La piel de «El Oso de Belgrado»
No vendamos aún la piel del oso, que Carlos todavía sólo ha cazado un guarro (por el barro parisino), un conejo (por lo rápido de las duras de Nueva York) y dos zorros (por las praderas londinenses)
Por fortuna, el baño de Alcaraz en tres sets corridos a Djokovic en la gran final de La Catedral londinense, no ha sido tanto sorpresa como confirmación. Ha sido el paso del testigo del más grande de todos los tiempos (sin duda), a quien aspira a serlo. Y es que el testigo es una raqueta.
Es evidente que el chiquillo de El Palmar ha sufrido una catarsis en esta primera mitad de año (los griegos dirían que «ha hecho crisis», que lo usamos mal casi siempre) y ha dejado de ser una promesa, rutilante sí, pero promesa al fin y al cabo, para convertirse en un serio aspirante a los pesos pesados con todas las opciones abiertas.
Nole ha pasado este año por la hierba sagrada de Wimbledon con gran despliegue de fuegos de artificio, con mucho show e imprecaciones, reivindicándose de manera constante al termino de cada partido ante el micro, convirtiendo cada paso de ronda en un mitín y lanzando tras cada victoria un mensaje (o un aviso) a Ferrero y Cía.
Su recuperación de artroscopia de rodilla ha sido tan asombrosa que se antoja sobrenatural: ni una secuela, se mueve como un gato. ¡Y eso a los 38! Una pelea constante con el público, serenata muda de violín incluida para desafiar a esos hooligans que le hacían abucheaban. Pero toda esa ira, esa bilis que supuraba mirándoles a los ojos, al final no hacían sino evidenciar que él sabía que «no estaba» Pero no por la rodilla, sino por el rodillo: un rodillo llamado Carlos.

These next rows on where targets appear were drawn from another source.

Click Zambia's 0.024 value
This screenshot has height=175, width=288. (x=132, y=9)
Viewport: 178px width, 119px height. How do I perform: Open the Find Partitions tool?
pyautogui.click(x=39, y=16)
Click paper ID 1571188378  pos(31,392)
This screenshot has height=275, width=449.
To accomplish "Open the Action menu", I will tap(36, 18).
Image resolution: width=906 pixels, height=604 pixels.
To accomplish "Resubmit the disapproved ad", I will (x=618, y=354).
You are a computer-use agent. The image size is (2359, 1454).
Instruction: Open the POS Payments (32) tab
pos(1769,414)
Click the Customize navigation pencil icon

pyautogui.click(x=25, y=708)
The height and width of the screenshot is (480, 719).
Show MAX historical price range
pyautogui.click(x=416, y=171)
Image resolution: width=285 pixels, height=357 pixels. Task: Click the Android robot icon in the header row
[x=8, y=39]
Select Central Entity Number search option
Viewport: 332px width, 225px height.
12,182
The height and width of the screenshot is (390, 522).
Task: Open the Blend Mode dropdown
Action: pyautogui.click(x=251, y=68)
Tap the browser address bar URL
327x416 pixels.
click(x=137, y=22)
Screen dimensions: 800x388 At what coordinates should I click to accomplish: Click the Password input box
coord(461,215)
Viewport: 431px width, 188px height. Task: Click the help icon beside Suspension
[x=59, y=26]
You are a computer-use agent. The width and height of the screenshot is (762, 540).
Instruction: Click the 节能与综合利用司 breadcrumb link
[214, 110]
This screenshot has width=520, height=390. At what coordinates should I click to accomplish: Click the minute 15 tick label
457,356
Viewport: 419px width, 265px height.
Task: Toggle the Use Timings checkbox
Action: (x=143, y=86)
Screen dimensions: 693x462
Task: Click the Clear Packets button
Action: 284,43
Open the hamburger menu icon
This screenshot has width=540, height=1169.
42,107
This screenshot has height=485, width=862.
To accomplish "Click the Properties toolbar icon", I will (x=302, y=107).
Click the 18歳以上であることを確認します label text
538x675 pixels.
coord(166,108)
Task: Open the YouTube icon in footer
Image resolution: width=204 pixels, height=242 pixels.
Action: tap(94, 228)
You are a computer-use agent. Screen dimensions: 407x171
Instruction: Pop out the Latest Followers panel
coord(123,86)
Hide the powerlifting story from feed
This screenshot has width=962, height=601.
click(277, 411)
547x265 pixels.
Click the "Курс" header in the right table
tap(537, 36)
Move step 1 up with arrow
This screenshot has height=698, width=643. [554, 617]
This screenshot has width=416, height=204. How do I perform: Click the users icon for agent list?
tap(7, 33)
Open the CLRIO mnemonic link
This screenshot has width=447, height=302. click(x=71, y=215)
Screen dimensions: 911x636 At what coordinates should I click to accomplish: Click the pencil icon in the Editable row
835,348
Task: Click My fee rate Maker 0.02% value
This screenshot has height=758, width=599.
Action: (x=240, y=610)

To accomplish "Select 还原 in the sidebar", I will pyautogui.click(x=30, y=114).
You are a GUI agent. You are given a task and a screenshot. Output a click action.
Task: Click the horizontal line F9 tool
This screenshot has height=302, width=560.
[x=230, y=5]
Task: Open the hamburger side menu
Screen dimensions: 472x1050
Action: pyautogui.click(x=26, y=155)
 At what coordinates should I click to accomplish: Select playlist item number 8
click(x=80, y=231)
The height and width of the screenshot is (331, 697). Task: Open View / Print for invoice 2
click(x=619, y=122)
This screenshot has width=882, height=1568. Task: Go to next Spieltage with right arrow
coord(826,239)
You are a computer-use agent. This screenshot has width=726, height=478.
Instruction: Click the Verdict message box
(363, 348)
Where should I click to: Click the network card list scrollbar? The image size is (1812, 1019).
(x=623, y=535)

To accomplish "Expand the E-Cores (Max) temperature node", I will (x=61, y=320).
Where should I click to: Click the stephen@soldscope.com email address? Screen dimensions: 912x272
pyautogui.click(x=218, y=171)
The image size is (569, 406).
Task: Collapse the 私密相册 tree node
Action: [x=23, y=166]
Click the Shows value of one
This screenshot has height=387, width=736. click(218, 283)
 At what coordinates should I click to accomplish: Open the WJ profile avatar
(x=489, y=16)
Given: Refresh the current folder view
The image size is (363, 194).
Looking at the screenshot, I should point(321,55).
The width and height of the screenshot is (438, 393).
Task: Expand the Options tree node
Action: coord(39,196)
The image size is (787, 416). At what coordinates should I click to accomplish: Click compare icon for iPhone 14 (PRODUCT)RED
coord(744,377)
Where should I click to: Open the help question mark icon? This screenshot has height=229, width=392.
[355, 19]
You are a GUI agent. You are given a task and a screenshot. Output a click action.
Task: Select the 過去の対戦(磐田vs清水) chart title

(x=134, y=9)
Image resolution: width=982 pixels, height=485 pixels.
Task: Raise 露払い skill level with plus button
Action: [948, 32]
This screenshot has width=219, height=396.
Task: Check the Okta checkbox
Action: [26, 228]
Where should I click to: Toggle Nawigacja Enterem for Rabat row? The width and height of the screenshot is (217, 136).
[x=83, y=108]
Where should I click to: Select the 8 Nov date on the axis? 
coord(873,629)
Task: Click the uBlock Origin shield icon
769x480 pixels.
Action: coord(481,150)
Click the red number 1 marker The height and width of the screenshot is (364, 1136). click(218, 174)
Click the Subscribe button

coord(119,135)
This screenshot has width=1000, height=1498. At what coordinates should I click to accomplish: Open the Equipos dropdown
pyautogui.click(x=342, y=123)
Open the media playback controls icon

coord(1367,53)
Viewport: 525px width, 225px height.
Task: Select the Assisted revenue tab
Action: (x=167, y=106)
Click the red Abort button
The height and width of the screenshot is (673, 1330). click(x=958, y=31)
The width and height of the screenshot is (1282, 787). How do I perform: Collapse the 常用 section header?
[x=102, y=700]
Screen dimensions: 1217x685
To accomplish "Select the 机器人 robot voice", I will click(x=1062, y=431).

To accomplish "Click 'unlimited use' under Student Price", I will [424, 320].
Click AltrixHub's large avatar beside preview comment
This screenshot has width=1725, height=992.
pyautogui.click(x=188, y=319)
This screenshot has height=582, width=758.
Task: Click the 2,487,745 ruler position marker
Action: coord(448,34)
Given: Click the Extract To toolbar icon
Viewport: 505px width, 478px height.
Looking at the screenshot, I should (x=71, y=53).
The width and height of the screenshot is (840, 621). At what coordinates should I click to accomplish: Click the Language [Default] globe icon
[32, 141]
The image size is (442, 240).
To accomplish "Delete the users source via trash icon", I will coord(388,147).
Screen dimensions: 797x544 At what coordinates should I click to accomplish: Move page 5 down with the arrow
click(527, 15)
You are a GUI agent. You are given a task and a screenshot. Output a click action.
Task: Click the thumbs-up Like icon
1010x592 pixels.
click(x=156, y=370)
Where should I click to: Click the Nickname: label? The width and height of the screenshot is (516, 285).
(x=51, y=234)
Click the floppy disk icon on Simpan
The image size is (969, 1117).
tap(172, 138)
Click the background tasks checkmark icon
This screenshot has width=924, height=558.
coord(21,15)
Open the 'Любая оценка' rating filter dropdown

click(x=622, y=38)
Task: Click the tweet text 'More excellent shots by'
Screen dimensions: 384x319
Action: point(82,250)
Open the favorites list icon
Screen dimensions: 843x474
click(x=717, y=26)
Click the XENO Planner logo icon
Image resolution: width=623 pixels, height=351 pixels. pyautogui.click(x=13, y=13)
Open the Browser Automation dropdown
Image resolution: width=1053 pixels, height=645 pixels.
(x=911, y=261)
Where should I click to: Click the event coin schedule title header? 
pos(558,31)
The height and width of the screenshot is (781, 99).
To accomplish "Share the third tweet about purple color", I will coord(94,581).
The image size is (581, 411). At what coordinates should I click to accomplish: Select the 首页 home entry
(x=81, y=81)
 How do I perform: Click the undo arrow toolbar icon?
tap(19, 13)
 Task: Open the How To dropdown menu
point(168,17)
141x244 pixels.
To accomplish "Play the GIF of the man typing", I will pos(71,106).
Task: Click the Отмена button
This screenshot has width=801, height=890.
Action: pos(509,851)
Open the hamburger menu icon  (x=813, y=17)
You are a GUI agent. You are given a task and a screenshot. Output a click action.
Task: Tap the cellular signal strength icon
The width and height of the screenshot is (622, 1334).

No suele ser buena señal mostrar tu vulnerabilidad al que te observa desde el otro lado de la red. El de Belgrado ha sido siempre la excepción que confirma esa regla. Tiene muchos demonios y su mérito es haber logrado abrirse paso entre esos dos colosos, Nadal y Federer, y como Sansón, derribar ese par de columnas para hacerse con las llaves del templo. Por eso no acaba el hombre de entender la desafección. Pero pasa que, al competir feo, como ha hecho a lo largo y ancho de su carrera, rayando el límite tangente del reglamento, una gran parte del respetable no le respeta. Por sus salidas de tiesto e idas de olla, atesora por lo menos dos grandes menos de los que cabría esperar: el US Open del bolazo y los que se perdió por la no-vacuna en el momento álgido de su carrera. Aunque lo cierto es que merece un respeto a las narices que le echó al asunto por fidelidad a sus acertadas o equivocadas convicciones.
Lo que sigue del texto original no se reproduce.